Taxogenomics and Systematics of the Genus Pantoea

Front Microbiol. 2019 Oct 30:10:2463. doi: 10.3389/fmicb.2019.02463. eCollection 2019.

Abstract

Members of the genus Pantoea are Gram-negative bacteria isolated from various environments. Taxonomic affiliation based on multilocus sequence analysis (MLSA) is used routinely for inferring accurate phylogeny and identification of bacterial species and genera. Partial sequences of five housekeeping genes (fusA, gyrB, leuS, rpoB, and pyrG) were extracted from 206 draft or complete genomes of Pantoea strains publicly available in databases and analyzed together with the representative sequences of the 25 validly published Pantoea type strains to verify and assess their phylogenetic assignations. Of a total of 159 strains assigned to species level, 11.3% of the non-type strains were incorrectly assigned within suitable Pantoea species. The highest proportion of misidentified strains was recorded in Pantoea vagans, 8 out of 15 (53.3%) inaccurate assignations at the species level. One probable reason for this incorrect classification could be the method previously used for strain identification. Forty-seven (22.8%) genome sequences were from strains identified at the genus level only (Pantoea sp.). A combination of MLSA, average nucleotide identities [ANI and MuMmer-based ANI (ANIm)], tetranucleotide usage pattern (TETRA), and genome-based DNA-DNA hybridization (gDDH) data was used to accurately assign 25 of the 47 strains to validly published Pantoea species, while 17 strains could be assigned as putative novel species within the genus Pantoea. Four genomes designed as Pantoea sp. were identified as Mixta calida. Positive and significant correlation coefficients were computed between MLSA and all the indices derived from whole-genome sequences being proposed for species delimitation. gDDH exhibited the best correlation with MLSA while TETRA was the worst. Accurate species-level identification is key to a better understanding of bacterial diversity and evolution. The MLSA scheme used here could be instrumental to determine the correct taxonomic status of new whole-genome sequenced Pantoea strains, especially non-type strains, before depositing into public databases.

Items listed in a dataset>
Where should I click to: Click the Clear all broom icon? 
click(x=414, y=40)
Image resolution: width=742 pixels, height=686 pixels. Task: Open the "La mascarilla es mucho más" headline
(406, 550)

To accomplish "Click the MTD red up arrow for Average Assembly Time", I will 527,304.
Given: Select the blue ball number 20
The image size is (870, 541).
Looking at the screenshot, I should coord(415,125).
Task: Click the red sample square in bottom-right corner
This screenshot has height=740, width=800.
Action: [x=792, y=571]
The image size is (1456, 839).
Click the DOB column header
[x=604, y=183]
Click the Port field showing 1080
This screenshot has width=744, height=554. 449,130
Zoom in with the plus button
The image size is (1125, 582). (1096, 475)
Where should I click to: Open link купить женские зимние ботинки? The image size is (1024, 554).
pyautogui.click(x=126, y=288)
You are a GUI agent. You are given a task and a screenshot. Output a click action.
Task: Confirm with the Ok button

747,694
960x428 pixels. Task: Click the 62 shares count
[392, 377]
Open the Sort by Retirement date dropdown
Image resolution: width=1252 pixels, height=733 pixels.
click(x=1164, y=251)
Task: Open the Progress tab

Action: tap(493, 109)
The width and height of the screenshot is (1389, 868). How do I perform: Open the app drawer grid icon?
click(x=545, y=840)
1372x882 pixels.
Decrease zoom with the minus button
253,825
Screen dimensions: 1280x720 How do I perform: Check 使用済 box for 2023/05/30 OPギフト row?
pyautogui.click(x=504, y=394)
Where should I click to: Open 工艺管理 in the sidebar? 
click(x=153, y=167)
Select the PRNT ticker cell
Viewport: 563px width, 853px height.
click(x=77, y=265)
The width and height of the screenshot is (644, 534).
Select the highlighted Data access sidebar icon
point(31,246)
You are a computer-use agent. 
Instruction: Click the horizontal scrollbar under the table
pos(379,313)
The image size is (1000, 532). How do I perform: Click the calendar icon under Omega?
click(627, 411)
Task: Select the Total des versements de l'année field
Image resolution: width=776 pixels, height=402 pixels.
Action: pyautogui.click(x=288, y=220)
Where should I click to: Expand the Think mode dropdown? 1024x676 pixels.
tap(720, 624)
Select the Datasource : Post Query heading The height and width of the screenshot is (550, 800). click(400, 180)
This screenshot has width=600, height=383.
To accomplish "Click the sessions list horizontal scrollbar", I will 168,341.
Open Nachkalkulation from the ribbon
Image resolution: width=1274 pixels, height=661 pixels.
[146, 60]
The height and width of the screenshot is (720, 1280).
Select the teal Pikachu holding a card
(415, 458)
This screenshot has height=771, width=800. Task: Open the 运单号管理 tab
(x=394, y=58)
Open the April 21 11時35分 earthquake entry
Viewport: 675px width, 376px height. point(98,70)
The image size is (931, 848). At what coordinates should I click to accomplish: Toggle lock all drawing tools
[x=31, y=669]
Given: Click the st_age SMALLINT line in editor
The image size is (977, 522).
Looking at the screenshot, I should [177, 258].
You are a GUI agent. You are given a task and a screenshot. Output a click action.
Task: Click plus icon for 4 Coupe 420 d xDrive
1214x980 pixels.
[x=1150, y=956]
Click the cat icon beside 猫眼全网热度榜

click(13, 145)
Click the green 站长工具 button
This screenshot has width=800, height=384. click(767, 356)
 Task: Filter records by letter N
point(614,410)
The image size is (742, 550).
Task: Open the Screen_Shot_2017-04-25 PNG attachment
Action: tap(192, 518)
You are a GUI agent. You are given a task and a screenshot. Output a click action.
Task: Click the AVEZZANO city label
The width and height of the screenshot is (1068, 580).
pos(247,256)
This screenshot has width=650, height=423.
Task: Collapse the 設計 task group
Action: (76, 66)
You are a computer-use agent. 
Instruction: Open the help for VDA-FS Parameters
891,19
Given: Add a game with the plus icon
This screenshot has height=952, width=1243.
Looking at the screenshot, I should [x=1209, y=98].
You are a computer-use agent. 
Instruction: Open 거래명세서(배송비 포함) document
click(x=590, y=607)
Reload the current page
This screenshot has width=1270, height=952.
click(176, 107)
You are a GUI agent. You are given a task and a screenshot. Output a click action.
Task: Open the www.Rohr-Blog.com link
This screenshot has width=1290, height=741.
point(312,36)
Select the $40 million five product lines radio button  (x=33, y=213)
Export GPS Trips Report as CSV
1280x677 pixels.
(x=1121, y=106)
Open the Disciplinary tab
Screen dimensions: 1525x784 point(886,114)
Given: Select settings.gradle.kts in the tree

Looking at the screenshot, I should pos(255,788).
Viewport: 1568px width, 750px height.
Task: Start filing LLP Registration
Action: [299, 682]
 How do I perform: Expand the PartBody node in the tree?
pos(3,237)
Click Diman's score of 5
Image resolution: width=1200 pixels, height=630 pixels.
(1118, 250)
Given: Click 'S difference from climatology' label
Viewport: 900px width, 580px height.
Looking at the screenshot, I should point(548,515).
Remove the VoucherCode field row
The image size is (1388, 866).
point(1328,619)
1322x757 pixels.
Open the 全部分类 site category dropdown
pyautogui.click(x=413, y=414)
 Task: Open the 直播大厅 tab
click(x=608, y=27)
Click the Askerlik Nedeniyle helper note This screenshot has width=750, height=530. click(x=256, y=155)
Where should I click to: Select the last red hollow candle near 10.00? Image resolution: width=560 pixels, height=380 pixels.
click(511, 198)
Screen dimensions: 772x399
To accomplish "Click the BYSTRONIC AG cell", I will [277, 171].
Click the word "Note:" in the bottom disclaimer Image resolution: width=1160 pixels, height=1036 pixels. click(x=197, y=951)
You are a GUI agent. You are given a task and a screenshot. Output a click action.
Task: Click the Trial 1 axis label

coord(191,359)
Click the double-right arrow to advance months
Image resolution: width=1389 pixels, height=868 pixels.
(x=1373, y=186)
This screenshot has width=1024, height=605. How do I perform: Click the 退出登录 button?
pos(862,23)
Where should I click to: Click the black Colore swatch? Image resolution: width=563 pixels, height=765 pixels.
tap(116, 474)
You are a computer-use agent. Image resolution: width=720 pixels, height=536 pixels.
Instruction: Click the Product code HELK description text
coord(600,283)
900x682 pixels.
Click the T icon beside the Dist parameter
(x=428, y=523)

Task prompt>
List the housekeeping genes whose partial sequences were analyzed, as named in the abstract on the genus Pantoea.

Final answer>
fusA, gyrB, leuS, rpoB, pyrG